- March 20, 2009
- Posted by: Ramki Ramakrishnan
- Category: Trading Tips
Elliot Wave Analysis is more reliable than your newspaper reports. But let us face it. We have grown up in a society where most people believe what they see in print. (True, a lot of people also believe what they hear on CNBC!). Let me share with you a recent headline in the “Telegraph”, a respected UK newspaper. To be honest, I heard of this report from a friend in the market who wanted to alert everyone on his contact list about this news item. (Forex market is a close knit community. Information spreads far and wide, and very quickly, even if they are only rumors! In this case, we had a newspaper article). The Telegraph headline read thus: Overvalued euro set to plunge ‘within months’. I looked at the screen and saw the Euro was trading at 1.2570 against the dollar. Hmm! Let us take a look at the chart, I said to myself. It became instantly clear to me that the Euro was more likely to go up very quickly, and not the other way around. I posted the chart and my comments immediately on my blog, and left it there. Here is what I said then:
“Today, the forex markets sat up to take notice of the article in the Telegraph which noted large short positions being taken by traders in the last two weeks. Interestingly, the article claims that the Euro is (ahem)overvalued at current levels. What should we do now? Run to our broker and join the hordes of short traders looking for 1.15? Or wait like the predator for a short squeeze that will tire out these bears and sell at a more opportune time? I suggest that the second option will not only be more profitable, but also the more likely scenario. Sure, we could reach the low 1.2100 in this round, but when the correction starts, it is going to be messy. Take a look at the attached chart, and perhaps you will agree with me.”

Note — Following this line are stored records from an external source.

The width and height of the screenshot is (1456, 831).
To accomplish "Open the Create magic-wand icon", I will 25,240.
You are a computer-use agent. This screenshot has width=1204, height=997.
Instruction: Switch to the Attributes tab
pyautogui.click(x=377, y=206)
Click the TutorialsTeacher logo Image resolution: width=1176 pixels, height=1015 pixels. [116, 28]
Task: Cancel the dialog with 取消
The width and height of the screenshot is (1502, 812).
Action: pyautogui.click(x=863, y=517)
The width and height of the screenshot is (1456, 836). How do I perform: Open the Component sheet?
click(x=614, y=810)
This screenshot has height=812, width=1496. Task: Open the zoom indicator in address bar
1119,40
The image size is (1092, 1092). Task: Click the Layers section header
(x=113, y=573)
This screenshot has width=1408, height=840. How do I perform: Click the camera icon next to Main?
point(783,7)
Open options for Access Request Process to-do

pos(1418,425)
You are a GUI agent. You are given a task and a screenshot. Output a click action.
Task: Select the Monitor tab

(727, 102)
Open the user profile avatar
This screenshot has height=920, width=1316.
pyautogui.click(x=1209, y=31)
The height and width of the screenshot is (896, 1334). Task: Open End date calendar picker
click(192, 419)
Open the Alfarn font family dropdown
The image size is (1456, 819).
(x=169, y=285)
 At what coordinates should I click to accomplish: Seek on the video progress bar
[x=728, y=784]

Well, you guessed right. Today, exactly 10 days after that newspaper article appeared, the Euro is trading above 1.3700, which is almost 9% higher. Here is the Bloomberg link: http://www.bloomberg.com/apps/news?pid=20601087&sid=a8hD7HhGWOuo&refer=home . The gist of the story is “March 20 (Bloomberg) — The dollar traded near a two-month low against the euro, heading for a record weekly drop, after the Federal Reserve ramped up supply of the currency by unexpectedly saying it will start buying Treasuries. The dollar dropped to $1.3692 per euro as of 8:28 a.m. in London, from $1.3665 in New York yesterday, when it touched $1.3738, the weakest level since Jan. 9. The U.S. currency lost 5.6 percent this week, the most since the euro’s debut in 1999.
What is the lesson here?
We should not place too much importance on newspaper reports and CNBC comments. Instead, we should make our own decisions based on our own analysis of the charts. Elliott Wave Principle will help us recognize which side the market is more likely to move. Fibonacci ratios will often help us pin point a likely turn point, and depending on our risk appetite, we should choose to position in the direction we expect the next move to happen.